» Data supplied

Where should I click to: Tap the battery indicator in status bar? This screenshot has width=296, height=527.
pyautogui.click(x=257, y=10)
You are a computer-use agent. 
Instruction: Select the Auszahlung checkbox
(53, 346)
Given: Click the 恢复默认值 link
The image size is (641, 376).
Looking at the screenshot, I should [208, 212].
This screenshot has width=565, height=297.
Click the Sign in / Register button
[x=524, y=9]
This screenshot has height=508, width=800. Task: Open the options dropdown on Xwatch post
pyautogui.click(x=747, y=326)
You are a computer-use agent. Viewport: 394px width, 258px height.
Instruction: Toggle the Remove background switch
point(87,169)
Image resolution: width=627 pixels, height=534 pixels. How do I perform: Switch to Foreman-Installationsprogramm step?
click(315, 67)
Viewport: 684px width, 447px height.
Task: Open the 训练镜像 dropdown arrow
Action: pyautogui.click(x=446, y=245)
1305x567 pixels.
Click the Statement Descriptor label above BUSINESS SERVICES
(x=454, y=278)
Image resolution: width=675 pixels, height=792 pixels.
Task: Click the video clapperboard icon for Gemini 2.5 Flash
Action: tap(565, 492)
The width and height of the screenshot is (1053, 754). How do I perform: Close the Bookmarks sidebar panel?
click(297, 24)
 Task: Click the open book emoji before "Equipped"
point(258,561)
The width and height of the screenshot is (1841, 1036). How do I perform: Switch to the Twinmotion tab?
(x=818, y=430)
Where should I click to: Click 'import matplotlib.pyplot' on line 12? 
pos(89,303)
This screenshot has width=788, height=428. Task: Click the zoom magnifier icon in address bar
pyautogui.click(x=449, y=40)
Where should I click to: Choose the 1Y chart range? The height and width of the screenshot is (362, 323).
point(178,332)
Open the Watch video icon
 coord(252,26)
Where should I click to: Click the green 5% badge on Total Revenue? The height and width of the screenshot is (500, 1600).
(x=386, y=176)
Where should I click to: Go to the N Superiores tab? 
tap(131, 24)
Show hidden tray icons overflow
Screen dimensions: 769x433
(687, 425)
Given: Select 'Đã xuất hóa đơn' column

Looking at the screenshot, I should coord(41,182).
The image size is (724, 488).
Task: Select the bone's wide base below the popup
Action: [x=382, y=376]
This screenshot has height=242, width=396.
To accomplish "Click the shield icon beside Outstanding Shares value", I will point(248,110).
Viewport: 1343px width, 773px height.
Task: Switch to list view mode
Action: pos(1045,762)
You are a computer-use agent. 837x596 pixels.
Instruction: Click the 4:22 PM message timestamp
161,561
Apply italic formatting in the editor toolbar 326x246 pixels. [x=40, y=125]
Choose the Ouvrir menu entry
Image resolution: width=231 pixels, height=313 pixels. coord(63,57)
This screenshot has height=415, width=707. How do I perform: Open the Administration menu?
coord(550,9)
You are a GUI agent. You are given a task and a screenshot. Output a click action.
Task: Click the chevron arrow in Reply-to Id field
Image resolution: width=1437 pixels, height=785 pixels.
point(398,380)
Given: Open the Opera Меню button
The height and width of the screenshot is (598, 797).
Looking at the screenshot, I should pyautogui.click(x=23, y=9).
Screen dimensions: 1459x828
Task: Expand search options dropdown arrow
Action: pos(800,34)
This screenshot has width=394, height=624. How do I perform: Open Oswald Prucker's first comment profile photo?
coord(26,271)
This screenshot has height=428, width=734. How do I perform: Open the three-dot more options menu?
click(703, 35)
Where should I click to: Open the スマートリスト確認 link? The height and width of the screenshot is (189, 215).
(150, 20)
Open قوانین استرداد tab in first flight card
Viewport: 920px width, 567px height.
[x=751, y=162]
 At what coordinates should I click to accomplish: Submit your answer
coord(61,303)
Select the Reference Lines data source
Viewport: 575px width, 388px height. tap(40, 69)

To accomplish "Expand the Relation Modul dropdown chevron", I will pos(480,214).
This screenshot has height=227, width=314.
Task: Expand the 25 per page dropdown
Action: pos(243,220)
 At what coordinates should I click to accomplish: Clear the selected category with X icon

» Activity
Each line of the listing is to be repeated without alteration.

» Written response
Where should I click to: Tap the battery indicator in status bar? This screenshot has width=296, height=527.
pyautogui.click(x=257, y=10)
You are a computer-use agent. 
Instruction: Select the Auszahlung checkbox
(53, 346)
Given: Click the 恢复默认值 link
The image size is (641, 376).
Looking at the screenshot, I should [208, 212].
This screenshot has width=565, height=297.
Click the Sign in / Register button
[x=524, y=9]
This screenshot has height=508, width=800. Task: Open the options dropdown on Xwatch post
pyautogui.click(x=747, y=326)
You are a computer-use agent. Viewport: 394px width, 258px height.
Instruction: Toggle the Remove background switch
point(87,169)
Image resolution: width=627 pixels, height=534 pixels. How do I perform: Switch to Foreman-Installationsprogramm step?
click(315, 67)
Viewport: 684px width, 447px height.
Task: Open the 训练镜像 dropdown arrow
Action: pyautogui.click(x=446, y=245)
1305x567 pixels.
Click the Statement Descriptor label above BUSINESS SERVICES
(x=454, y=278)
Image resolution: width=675 pixels, height=792 pixels.
Task: Click the video clapperboard icon for Gemini 2.5 Flash
Action: tap(565, 492)
The width and height of the screenshot is (1053, 754). How do I perform: Close the Bookmarks sidebar panel?
click(297, 24)
 Task: Click the open book emoji before "Equipped"
point(258,561)
The width and height of the screenshot is (1841, 1036). How do I perform: Switch to the Twinmotion tab?
(x=818, y=430)
Where should I click to: Click 'import matplotlib.pyplot' on line 12? 
pos(89,303)
This screenshot has width=788, height=428. Task: Click the zoom magnifier icon in address bar
pyautogui.click(x=449, y=40)
Where should I click to: Choose the 1Y chart range? The height and width of the screenshot is (362, 323).
point(178,332)
Open the Watch video icon
 coord(252,26)
Where should I click to: Click the green 5% badge on Total Revenue? The height and width of the screenshot is (500, 1600).
(x=386, y=176)
Where should I click to: Go to the N Superiores tab? 
tap(131, 24)
Show hidden tray icons overflow
Screen dimensions: 769x433
(687, 425)
Given: Select 'Đã xuất hóa đơn' column

Looking at the screenshot, I should coord(41,182).
The image size is (724, 488).
Task: Select the bone's wide base below the popup
Action: [x=382, y=376]
This screenshot has height=242, width=396.
To accomplish "Click the shield icon beside Outstanding Shares value", I will point(248,110).
Viewport: 1343px width, 773px height.
Task: Switch to list view mode
Action: pos(1045,762)
You are a computer-use agent. 837x596 pixels.
Instruction: Click the 4:22 PM message timestamp
161,561
Apply italic formatting in the editor toolbar 326x246 pixels. [x=40, y=125]
Choose the Ouvrir menu entry
Image resolution: width=231 pixels, height=313 pixels. coord(63,57)
This screenshot has height=415, width=707. How do I perform: Open the Administration menu?
coord(550,9)
You are a GUI agent. You are given a task and a screenshot. Output a click action.
Task: Click the chevron arrow in Reply-to Id field
Image resolution: width=1437 pixels, height=785 pixels.
point(398,380)
Given: Open the Opera Меню button
The height and width of the screenshot is (598, 797).
Looking at the screenshot, I should pyautogui.click(x=23, y=9).
Screen dimensions: 1459x828
Task: Expand search options dropdown arrow
Action: pos(800,34)
This screenshot has width=394, height=624. How do I perform: Open Oswald Prucker's first comment profile photo?
coord(26,271)
This screenshot has height=428, width=734. How do I perform: Open the three-dot more options menu?
click(703, 35)
Where should I click to: Open the スマートリスト確認 link? The height and width of the screenshot is (189, 215).
(150, 20)
Open قوانین استرداد tab in first flight card
Viewport: 920px width, 567px height.
[x=751, y=162]
 At what coordinates should I click to accomplish: Submit your answer
coord(61,303)
Select the Reference Lines data source
Viewport: 575px width, 388px height. tap(40, 69)

To accomplish "Expand the Relation Modul dropdown chevron", I will pos(480,214).
This screenshot has height=227, width=314.
Task: Expand the 25 per page dropdown
Action: pos(243,220)
 At what coordinates should I click to accomplish: Clear the selected category with X icon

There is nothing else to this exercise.